The elegant interior of Alinea restaurant.

Over dinner, Laurent Perrier’s chef de caves, Olivier Vigneron, and oenologist, Constance Deliare, talked through the 10 different cuvées, poured from large format bottles, that accompanied the restaurant’s most iconic dishes. With Achatz’s “Hot Potato, Cold Potato” (a tiny warm potato dropped into a shot glass of cold potato soup, in a two temperature sensation), his “Osetra” (presented in a trompe-l’oeil vessel that resembles the caviar), his “Balloon” (an edible green balloon filled with helium that floats to your table), there were vintage and non-vintage rosés, brut nature blanc de blancs, and of course, the new Héritage blend.

Like Alinea, Laurent-Perrier—a rare grand marque Champagne house that’s still family- owned—has always been at the forefront when it comes to innovation. In 1981, it became the first house to introduce an Ultra Brut Champagne, with zero dosage (or added sugar). Many other Champagne brands followed their lead, creating a hot new category. Héritage, its new release, builds on a long track record of blending prowess.

The “Painted Table” dessert was a swirl of chocolate and caramel, berries and crumbly cakes.
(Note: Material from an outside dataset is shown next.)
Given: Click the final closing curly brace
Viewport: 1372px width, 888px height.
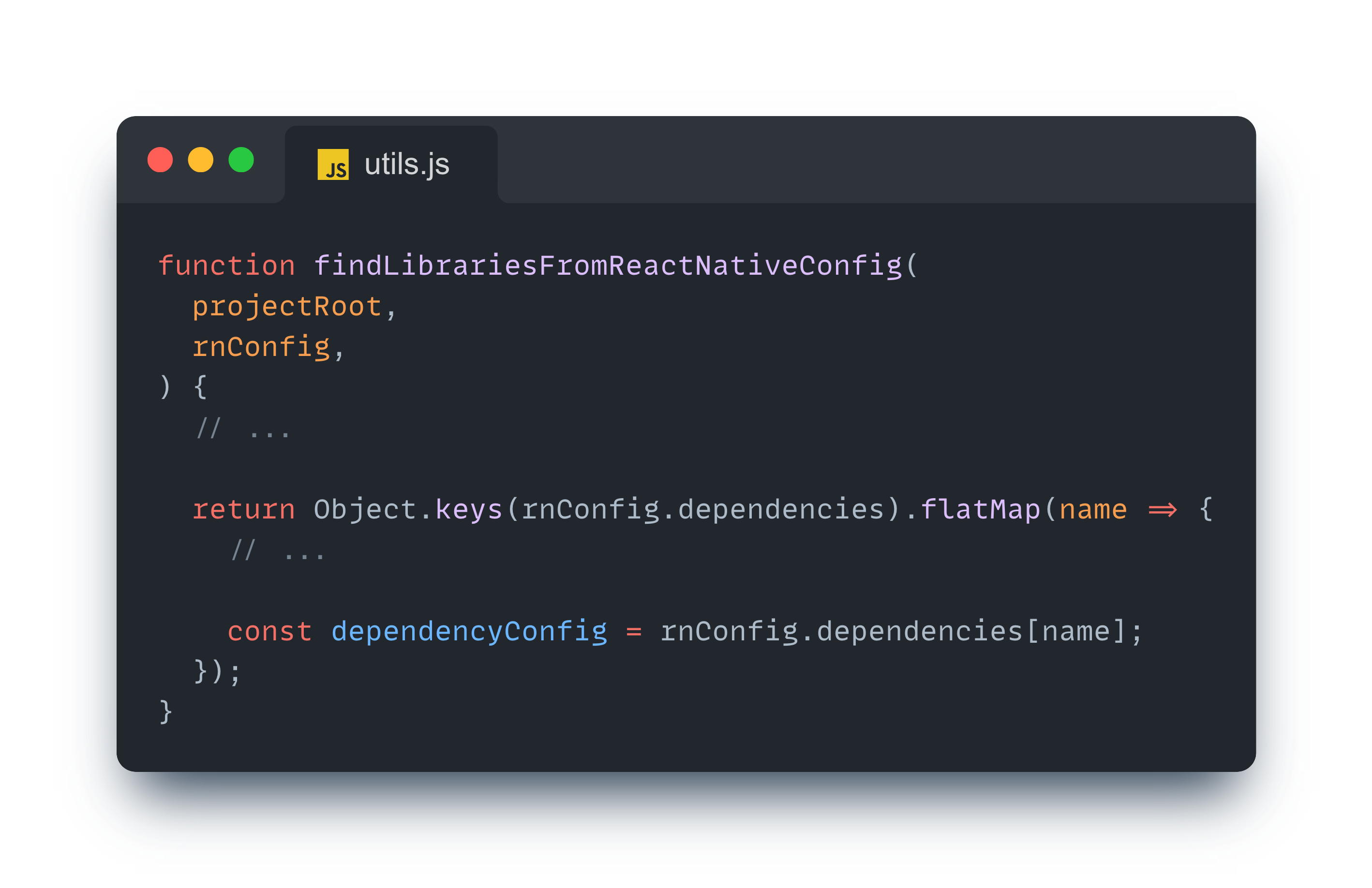Looking at the screenshot, I should click(x=165, y=712).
After Bernard de Nonancourt inherited Laurent-Perrier from his mother in 1948, he set out to create a new benchmark for vintage Champagne by mastering the fine art of blending. Eleven years later he launched Grand Siècle, Laurent-Perrier’s tête-de-cuvée (their top of the line), a blend of three exceptional vintages made with a majority of chardonnay and smaller portion of pinot noir from 11 Grand Cru villages. The cuvée ages 10 years on its lees, resulting in the tiniest, most refined bubbles. Héritage is Grand Siècle’s new little brother.

Our dinner ended on a high note—and a sweet note—with Laurent-Perrier’s lovely Harmony Demi-Sec, and Achatz’s show-stopping “Painted Table” dessert. The dish is an interactive one created live in the dining room, à la minute. It begins with servers pumping in chocolate-scented smoke, before a paper canvas is laid down before you. An energetic dance ensues, as chefs paint, spatter and swirl, creating an edible Jackson Pollock of chocolate and caramel, of scattered berries and crumbly cakes.

As Alinea’s twentieth-anniversary year draws to a close, after pop-ups in Brooklyn, Miami and Beverly Hills, the restaurant’s roadshow makes one final stop, with a month-long residency, running through most of October, at the Mandarin Oriental in Tokyo. Laurent-Perrier, I can attest, will make the perfect accompaniment for every course.